Surround Sound Formats

There’s a small handful of popular surround sound formats. The only reason you really need to understand them is so you can apply the most appropriate decoding standard to a particular TV episode or movie. Most modern receivers decode all surround formats that have been in popular use for the past twenty years.

Two Dominant Formats: Dolby & DTS

As you’ve learned, Dolby and DTS are the two dominant audio surround standards in use today. Both companies are based in the United States and work closely with both Hollywood studios and home theater equipment manufacturers to ensure that the encoding/decoding cycle works the way it should.

You’ve probably heard of Dolby. Many remember it from the old days when most cassette players featured Dolby A and Dolby B noise reduction. Today, both Dolby and DTS represent a competing collection of encoding technologies designed to enhance the audio of all forms of entertainment. Thankfully, these two vendors aren’t offered on an either/or basis; both are available on receivers of all price ranges. (SRS, which has marketed software and hardware designed to create a “3D” immersive sound field using only two speakers, was purchased by DTS in 2012.)

dolby logo

The following surround formats are in popular use today, from the oldest (and most primitive) to the newest (and most advanced).

Dolby Pro Logic II

The oldest standard currently built into receivers, Pro Logic II turns a stereo soundtrack into “fake” 5.1 surround. As you learned, this matrixed sound is created on-the-fly by your receiver based on sound information pulled from the two-channel stereo signal. Just like the plot of the popular movie The Matrix, the additional channels in the mix aren’t really there (at least not in the original content). Dolby Pro Logic II works well at taking standard stereo signals and making them sound like legitimate surround sound on your system.

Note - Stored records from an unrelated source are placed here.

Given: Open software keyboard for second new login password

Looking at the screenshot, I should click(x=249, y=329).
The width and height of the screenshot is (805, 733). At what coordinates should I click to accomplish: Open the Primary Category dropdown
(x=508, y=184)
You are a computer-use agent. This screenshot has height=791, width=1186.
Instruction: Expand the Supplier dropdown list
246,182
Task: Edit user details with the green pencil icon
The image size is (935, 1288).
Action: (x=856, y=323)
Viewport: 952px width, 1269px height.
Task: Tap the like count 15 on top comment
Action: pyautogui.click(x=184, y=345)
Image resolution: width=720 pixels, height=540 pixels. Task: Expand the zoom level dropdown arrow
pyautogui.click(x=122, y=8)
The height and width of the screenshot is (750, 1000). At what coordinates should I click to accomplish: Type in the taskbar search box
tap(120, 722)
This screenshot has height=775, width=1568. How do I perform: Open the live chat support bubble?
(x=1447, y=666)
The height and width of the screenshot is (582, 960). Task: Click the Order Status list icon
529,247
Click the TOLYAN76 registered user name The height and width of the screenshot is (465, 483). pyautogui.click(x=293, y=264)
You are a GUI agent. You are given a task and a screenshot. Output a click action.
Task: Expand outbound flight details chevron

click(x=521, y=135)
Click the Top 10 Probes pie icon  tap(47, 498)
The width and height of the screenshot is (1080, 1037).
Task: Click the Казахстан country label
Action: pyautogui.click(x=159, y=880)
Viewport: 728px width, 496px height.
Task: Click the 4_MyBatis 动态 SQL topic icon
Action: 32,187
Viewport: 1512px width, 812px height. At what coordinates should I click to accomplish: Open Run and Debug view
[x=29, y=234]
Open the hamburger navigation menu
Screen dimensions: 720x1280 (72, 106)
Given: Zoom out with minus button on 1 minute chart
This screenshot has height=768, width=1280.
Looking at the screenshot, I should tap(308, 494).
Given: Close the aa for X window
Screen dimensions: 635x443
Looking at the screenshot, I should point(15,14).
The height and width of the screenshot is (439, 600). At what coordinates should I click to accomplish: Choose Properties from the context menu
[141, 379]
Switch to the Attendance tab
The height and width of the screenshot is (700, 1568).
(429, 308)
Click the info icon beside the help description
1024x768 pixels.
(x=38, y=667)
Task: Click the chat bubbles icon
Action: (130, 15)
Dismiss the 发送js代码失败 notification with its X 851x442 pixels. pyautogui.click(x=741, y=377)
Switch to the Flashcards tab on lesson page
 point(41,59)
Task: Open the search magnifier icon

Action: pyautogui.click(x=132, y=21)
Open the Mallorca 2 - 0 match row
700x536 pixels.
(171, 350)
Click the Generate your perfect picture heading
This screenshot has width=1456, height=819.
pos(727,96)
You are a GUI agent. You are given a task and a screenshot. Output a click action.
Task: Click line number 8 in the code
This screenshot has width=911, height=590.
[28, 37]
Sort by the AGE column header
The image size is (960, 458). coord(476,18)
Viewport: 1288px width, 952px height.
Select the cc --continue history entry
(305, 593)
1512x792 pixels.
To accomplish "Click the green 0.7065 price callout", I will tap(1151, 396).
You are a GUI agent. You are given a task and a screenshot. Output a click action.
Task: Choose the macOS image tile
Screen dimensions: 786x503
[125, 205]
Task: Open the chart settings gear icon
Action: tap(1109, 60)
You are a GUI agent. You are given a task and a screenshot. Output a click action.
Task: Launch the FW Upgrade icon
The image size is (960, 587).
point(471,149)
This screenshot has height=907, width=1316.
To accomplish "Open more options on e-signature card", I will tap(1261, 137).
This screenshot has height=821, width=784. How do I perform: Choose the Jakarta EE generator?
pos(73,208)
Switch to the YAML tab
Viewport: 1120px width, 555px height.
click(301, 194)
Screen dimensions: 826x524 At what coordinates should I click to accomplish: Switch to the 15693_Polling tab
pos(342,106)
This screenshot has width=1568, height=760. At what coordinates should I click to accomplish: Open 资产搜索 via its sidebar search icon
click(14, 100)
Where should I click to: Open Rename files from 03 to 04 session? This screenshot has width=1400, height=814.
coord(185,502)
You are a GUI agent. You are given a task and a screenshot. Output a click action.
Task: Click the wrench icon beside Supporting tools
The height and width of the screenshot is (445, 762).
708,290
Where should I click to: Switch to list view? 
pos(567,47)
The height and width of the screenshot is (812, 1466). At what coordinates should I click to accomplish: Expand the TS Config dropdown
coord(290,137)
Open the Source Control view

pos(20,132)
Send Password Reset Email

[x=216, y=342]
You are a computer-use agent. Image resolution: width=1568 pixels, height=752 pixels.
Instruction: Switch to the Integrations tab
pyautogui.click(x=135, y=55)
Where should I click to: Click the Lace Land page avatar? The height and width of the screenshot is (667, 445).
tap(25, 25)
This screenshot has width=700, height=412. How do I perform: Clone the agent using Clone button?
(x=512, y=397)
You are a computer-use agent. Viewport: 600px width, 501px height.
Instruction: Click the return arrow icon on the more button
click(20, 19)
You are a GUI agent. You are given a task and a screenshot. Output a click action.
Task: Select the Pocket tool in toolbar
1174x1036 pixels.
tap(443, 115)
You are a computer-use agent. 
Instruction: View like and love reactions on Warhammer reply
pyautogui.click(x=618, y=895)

The Dolby Pro Logic (DPL) standard has been revised slightly to Dolby Pro Logic IIx, a format that is nearly identical to DPL II, except in 7.1 channels. There’s also a DPL IIz, with the “z” denoting the addition of the front height channels in a 9.1 setup.

DTS Neo:6

Similar to Dolby Pro Logic IIx, DTS Neo:6 takes two-channel stereo content and creates a matrixed 6.1 sound environment. It’s nearly identical to Dolby Pro Logic IIx in function. If your receiver supports both standards, try comparing DTS Neo:6 with Dolby Pro Logic II the next time you have a stereo signal that you wish to hear in matrixed surround. Standardize on whatever sounds best to your ears, in your particular environment and with your equipment.

Dolby Digital & DTS Digital Surround

Both Dolby Digital and DTS Digital Surround are 5.1 channel discrete lossy formats. Dolby Digital is currently the most common standard for surround sound encoding (although most new release films on Blu-ray embrace newer lossless formats). Most receivers manufactured for the past several years, at all price ranges, include both Dolby Digital and DTS Digital Surround decoding capabilities. Many movies are encoded in Dolby Digital (including a big chunk of the Netflix catalog), some in DTS, and a few are released in both, allowing you to choose one from a disc’s setup menu.

Why are Dolby Digital and DTS Digital Surround better than Dolby Pro Logic II and DTS Neo:6? Because your receiver doesn’t have to play a game of creating matrixed sound channels from the basic left and right channels of stereo. Instead, Dolby Digital and DTS Digital Surround simply decompress and decode the six channels provided in the content and route them to your speakers, plain and simple. You hear the surround in the exact way that the content producers intended. From a surround sound perspective, this is perfect. From a fidelity perspective, however, it still involves lossy compression (it just happens to be pretty good lossy compression).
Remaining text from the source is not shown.